Dimer interface residues were identified in the crystal structures and mutagenized to analyze the specificity of dimer formation. The C2–D2 loop residue Phe-168 was changed to Arg (F168R) and the alternating hydrophobic residues Ile-105 and Leu-107 along the G1 β strand dimer interface were changed independently to an alanine (I105A and L107A) or glutamic acid (I105E and L107E) (23). The ability of the mutant and WT PapDs to be crosslinked into a dimer by glutaraldehyde was investigated. Twenty percent of WT PapD could be crosslinked into a dimer species. No higher oligomers were observed (Fig. 4A). The I105A, I105E, L107A, and L107E mutations in the G1 β strand of PapD all abolished the ability of PapD to be crosslinked into a dimer (Fig. 4A). These same mutations have also been shown to interfere with PapD’s ability to bind subunits in vivo and have been shown to be part of the subunit binding cleft (23). The F168R mutation in the C2–D2 loop also abolished the ability of PapD to form a dimer (Fig. 4A). These data argue that residues found along the dimer interface in the crystal structures are necessary for PapD dimer formation in solution.

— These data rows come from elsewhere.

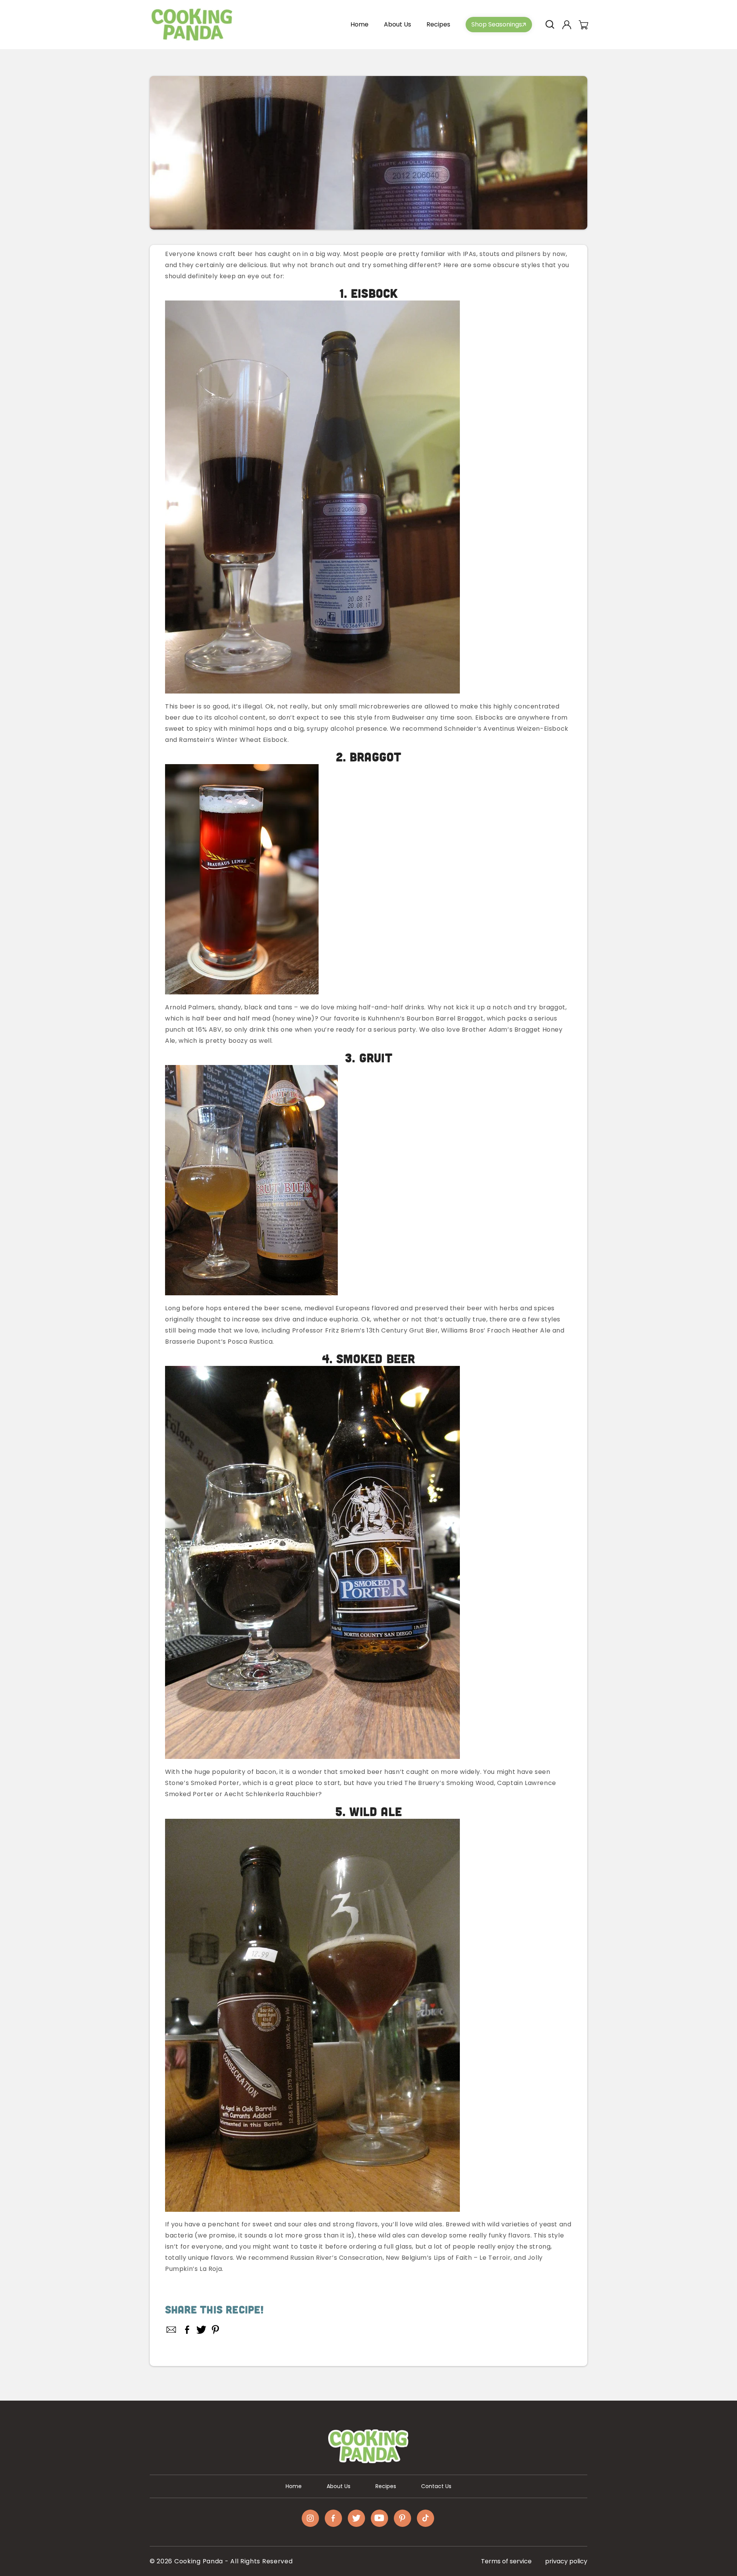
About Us (338, 2486)
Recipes (385, 2486)
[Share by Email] (171, 2329)
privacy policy (566, 2561)
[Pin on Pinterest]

Effect of mutants on chaperone–subunit interactions and chaperone dimerization. (A) Effect of mutations on PapD dimerization. WT PapD, F168R PapD, and G1 β strand mutants I105A PapD, I105E PapD, L107A PapD, and L107E PapD were induced for expression 5 min prior to pulse-labeling and then chased for 20 min. Periplasm was isolated from the cells and then subjected to glutaraldehyde crosslinking, and PapD was immunoprecipitated with anti-PapDK antiserum. The immunoprecipitates were subjected to electrophoresis on reducing SDS/12.5% polyacrylamide gels. Triplicate gels of each experiment were quantified as in Fig. 2D. (B) Curve showing the binding of purified WT PapD (○), F168R PapD (▴), native (□), or alkylated Q108C PapD (IAA-Q108C) (■) to immobilized MBP/G175–314 protein quantified by ELISA.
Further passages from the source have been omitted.